How this AI tool for breast cancer can tell you if you need chemotherapy or not
If breast cancer patients had a simple tool to tell them whether or not they needed chemotherapy, it would help them save money and time. UK-based Indian-origin scientist, Dr. Hemel Imrania, and his team have made their lives a little easier with their latest invention. It is a rapid screening system designed to prevent breast cancer patients from undergoing unnecessary chemotherapy.
The technology-assisted detection kit was developed by a medical company called Digistain at Imperial College London and Cancer Research Center under the direction of pathologists and with input from around 1,500 oncologists. It has been successfully trialled at Nottingham University Hospital and Charing Cross Hospital, London. In India, the Apollo group is testing it for wider use.
According to Dr Hemel Imrania, a clinical pathologist, researcher at Imperial College London, and founder of Y Combinator, current testing methods are slow and expensive. “Our technology is faster, cheaper, and over 95 percent accurate. Its speed means less reliance on chemotherapy, delivering results in hours and days instead of weeks, thus saving health providers more than 30 percent of their budgets.” Existing mechanism for disclosure requirements chemotherapy in cancer It takes patients about a month’s time, which is expensive and can cost around Rs 3-4 lakh,” he says.
“The majority of cancers are diagnosed using resected biopsy specimens. They are graded, using the gold standard histopathology protocol based on hematoxylin and eosin (‘H+E’) chemical staining. However, grading is done by eye and if the same biopsy is graded by different practitioners, they They typically only agree 70 per cent of the time. The resulting problem of overtreatment is a huge unmet need across the world,” adds Dr. Imrania.
Its patented technology does not rely on static evaluation of chemical analysis but combines proprietary scanning and machine learning to identify patterns invisible to a static algorithm approach. This helps capture a unique signature from each biopsy and perform analysis of more than 10,000 data points per sample. Using this information, Digistain calculates a highly personalized risk score, which has been validated in over 800 patients during a study reviewed by Cancer Research UK.
The new technique uses mid-infrared imaging to map the partial concentration of nucleic acids, or the nuclear-to-cytoplasmic chemical ratio (NCR), across an unstained biopsy section. It allows the extraction of a quantitative Digistain Index score, corresponding to the NCR, from an objective physical measurement of cancer. Our goal here is to evaluate its potential to help diagnose cancer for the first time. We correlate DI scores with H+E scores in a double-blind clinical pilot trial,” says Dr. Imrania, who was on a visit to India recently. The tool will help detect cancer, especially breast cancer, as it remains one of the most common cancers worldwide. around the world.

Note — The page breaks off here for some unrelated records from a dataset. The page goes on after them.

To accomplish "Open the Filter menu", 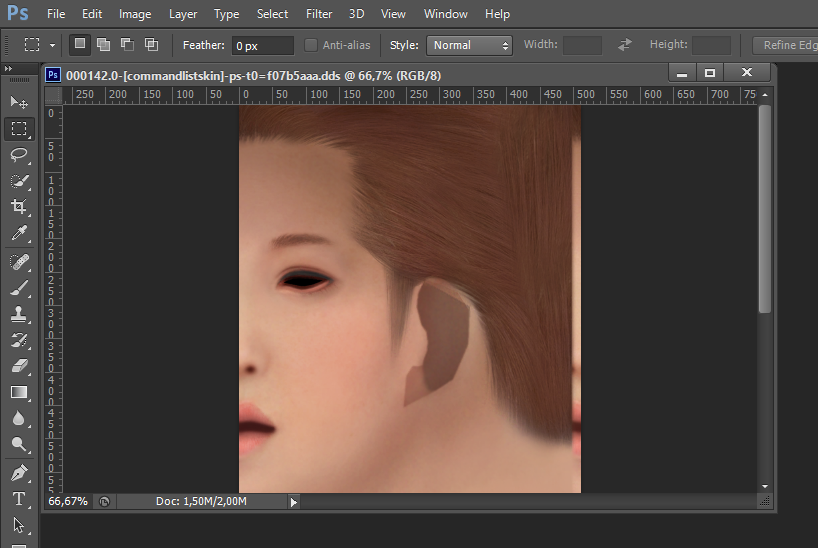I will pyautogui.click(x=319, y=14).
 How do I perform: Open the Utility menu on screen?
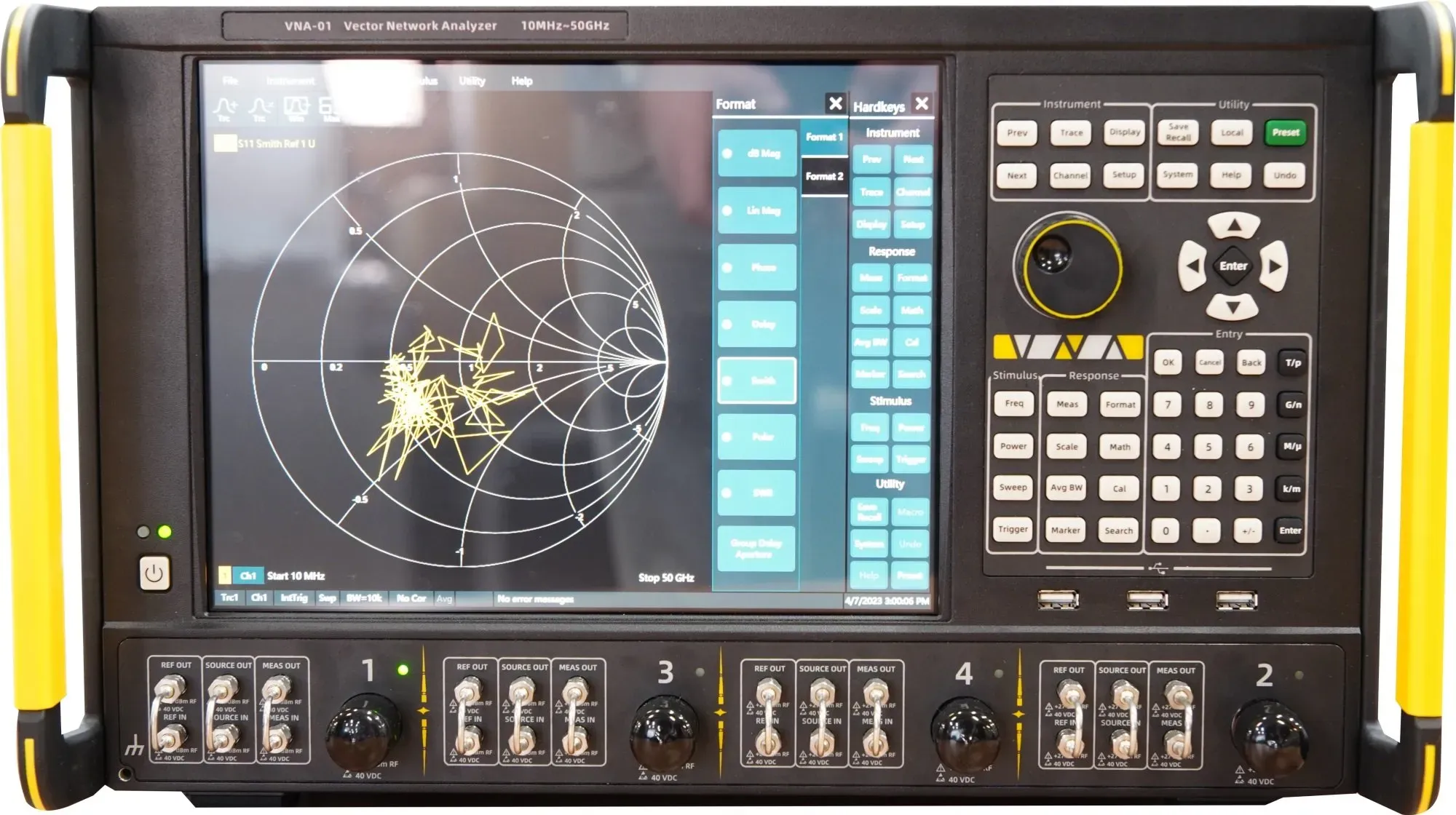472,81
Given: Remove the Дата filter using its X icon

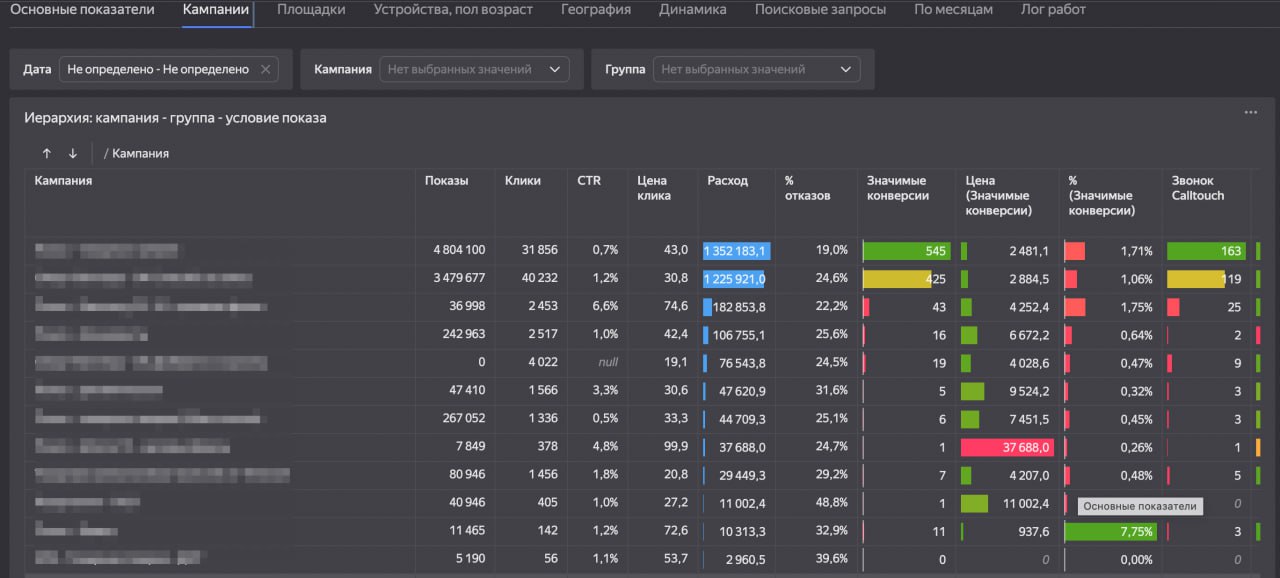Looking at the screenshot, I should coord(264,69).
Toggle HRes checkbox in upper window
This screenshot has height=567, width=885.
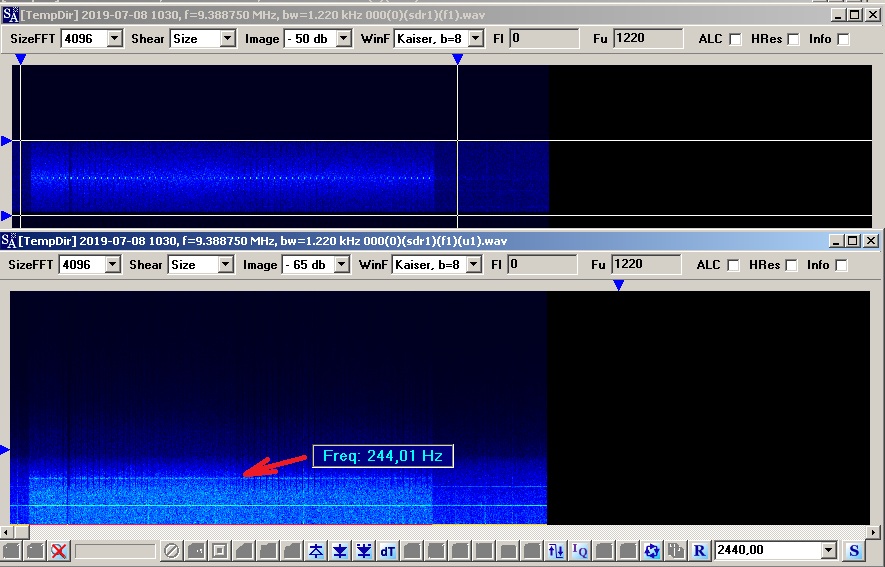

“Recent improvements in treatment regimens have led to a significant reduction in mortality but there is still an urgent need to devise more precise techniques to guide clinicians on the treatments needed for specific patients. This is particularly true for breast cancer patients with an estrogen receptor (ER) positive form of the disease. This type constitutes approximately 80 percent of all cases and requires clinicians to decide whether there is an additional benefit from cytotoxic chemotherapy when added to endocrine therapy.In these cases, careful classification is particularly important because in many cases Often, in cases of negative breast cancer, the decision as to whether to give cytotoxic chemotherapy can be quite detrimental, explains Dr. Imrania.
The tool provides affordable testing and has the potential to eliminate inequities in care protocols in cancer treatment worldwide. “Some institutions in India have already embraced the tool, funded by the National Institute of Health and Care Research (NIHR) and supported by investment from Harvard University and Y Combinator,” he adds.
Dr Manish Singhal, Senior Consultant, Medical Oncology at Indraprastha Apollo Hospital, Delhi, used the technology on two of his patients. It gives the same information about the need for chemotherapy at about a quarter of current costs. In India, many patients can hardly afford to set aside 3 lakh rupees for this screening test,” he says.
However, adds Dr. Singhal, the new invention can help patients who are diagnosed with breast cancer in its early stages, and only a few women benefit from chemotherapy at this stage. “Now awareness of cancer has increased and 60 per cent of patients reach hospital at a very early stage,” he says. Dr. Imrania is in talks with government hospitals in India to assess whether his tool can help poor patients benefit from the right kind of cancer treatment.